[MATERIAL SHOWN Boundary: Start]

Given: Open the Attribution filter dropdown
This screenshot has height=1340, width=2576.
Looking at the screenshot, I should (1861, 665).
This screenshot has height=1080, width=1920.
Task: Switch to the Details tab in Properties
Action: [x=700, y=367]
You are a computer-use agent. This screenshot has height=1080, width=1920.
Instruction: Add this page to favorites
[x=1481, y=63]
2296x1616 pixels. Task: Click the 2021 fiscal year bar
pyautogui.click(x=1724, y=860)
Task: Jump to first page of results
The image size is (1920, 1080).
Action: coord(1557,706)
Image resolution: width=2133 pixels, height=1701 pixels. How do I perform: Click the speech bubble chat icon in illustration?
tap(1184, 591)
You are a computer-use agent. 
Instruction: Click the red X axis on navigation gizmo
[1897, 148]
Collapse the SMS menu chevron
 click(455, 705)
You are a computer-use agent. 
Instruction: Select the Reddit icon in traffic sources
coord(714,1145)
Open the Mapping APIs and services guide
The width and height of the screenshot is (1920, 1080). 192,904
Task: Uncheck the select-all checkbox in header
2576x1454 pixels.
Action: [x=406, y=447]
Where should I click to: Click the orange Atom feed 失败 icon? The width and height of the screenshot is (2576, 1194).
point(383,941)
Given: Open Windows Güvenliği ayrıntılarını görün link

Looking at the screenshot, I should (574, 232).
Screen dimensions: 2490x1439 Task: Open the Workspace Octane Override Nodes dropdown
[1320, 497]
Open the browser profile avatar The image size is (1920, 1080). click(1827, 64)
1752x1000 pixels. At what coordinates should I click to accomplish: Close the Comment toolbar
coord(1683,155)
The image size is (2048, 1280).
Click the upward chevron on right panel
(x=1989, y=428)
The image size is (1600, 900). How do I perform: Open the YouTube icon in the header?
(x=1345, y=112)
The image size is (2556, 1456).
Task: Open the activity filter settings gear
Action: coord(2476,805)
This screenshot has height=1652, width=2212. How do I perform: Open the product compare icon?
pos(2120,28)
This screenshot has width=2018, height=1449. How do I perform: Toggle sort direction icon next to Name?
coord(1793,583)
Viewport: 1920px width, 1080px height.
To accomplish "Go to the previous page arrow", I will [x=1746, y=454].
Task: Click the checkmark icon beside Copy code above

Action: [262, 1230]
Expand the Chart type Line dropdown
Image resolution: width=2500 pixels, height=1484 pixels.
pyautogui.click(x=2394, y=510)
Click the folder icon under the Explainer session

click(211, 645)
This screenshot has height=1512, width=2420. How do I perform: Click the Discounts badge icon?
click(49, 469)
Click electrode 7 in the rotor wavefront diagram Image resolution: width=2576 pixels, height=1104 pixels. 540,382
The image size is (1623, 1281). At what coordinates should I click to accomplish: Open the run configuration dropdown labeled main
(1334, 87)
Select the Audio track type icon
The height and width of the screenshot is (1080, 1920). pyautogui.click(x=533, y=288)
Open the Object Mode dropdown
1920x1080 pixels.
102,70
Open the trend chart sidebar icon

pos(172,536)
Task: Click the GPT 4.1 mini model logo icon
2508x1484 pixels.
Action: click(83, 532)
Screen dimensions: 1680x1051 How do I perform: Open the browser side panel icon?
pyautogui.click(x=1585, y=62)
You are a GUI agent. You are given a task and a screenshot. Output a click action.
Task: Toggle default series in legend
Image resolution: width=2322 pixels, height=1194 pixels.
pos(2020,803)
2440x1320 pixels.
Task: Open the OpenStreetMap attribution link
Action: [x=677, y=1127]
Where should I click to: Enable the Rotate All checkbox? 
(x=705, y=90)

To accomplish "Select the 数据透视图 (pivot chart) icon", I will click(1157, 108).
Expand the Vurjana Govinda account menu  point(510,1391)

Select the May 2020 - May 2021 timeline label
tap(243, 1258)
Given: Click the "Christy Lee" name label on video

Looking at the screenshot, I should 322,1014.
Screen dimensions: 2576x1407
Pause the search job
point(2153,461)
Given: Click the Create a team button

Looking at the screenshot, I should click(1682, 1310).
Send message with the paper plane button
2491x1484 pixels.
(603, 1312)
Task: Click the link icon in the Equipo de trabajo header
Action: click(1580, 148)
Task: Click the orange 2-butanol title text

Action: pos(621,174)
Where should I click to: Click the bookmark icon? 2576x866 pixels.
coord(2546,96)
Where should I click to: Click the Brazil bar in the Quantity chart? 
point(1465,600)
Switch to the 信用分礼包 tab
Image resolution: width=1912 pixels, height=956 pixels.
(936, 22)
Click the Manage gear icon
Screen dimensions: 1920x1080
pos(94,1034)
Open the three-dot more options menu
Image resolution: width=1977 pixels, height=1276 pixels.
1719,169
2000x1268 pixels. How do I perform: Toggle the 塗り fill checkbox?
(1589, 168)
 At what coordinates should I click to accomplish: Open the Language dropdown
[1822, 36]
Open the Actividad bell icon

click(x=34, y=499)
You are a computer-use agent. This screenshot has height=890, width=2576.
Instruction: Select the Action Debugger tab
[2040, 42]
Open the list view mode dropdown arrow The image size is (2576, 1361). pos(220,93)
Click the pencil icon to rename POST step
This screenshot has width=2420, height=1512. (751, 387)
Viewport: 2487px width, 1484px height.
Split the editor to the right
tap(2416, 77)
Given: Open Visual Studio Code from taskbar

[MATERIAL SHOWN Boundary: End]

◆ **PROBLEM REQUIREMENTS**
What you return should be the lines from the start of the data through the line with "agent. This screenshot has height=1080, width=1920.", quoted exactly and nothing more.

◆ **EXPECTED ANSWER**
Given: Open the Attribution filter dropdown
This screenshot has height=1340, width=2576.
Looking at the screenshot, I should (1861, 665).
This screenshot has height=1080, width=1920.
Task: Switch to the Details tab in Properties
Action: [x=700, y=367]
You are a computer-use agent. This screenshot has height=1080, width=1920.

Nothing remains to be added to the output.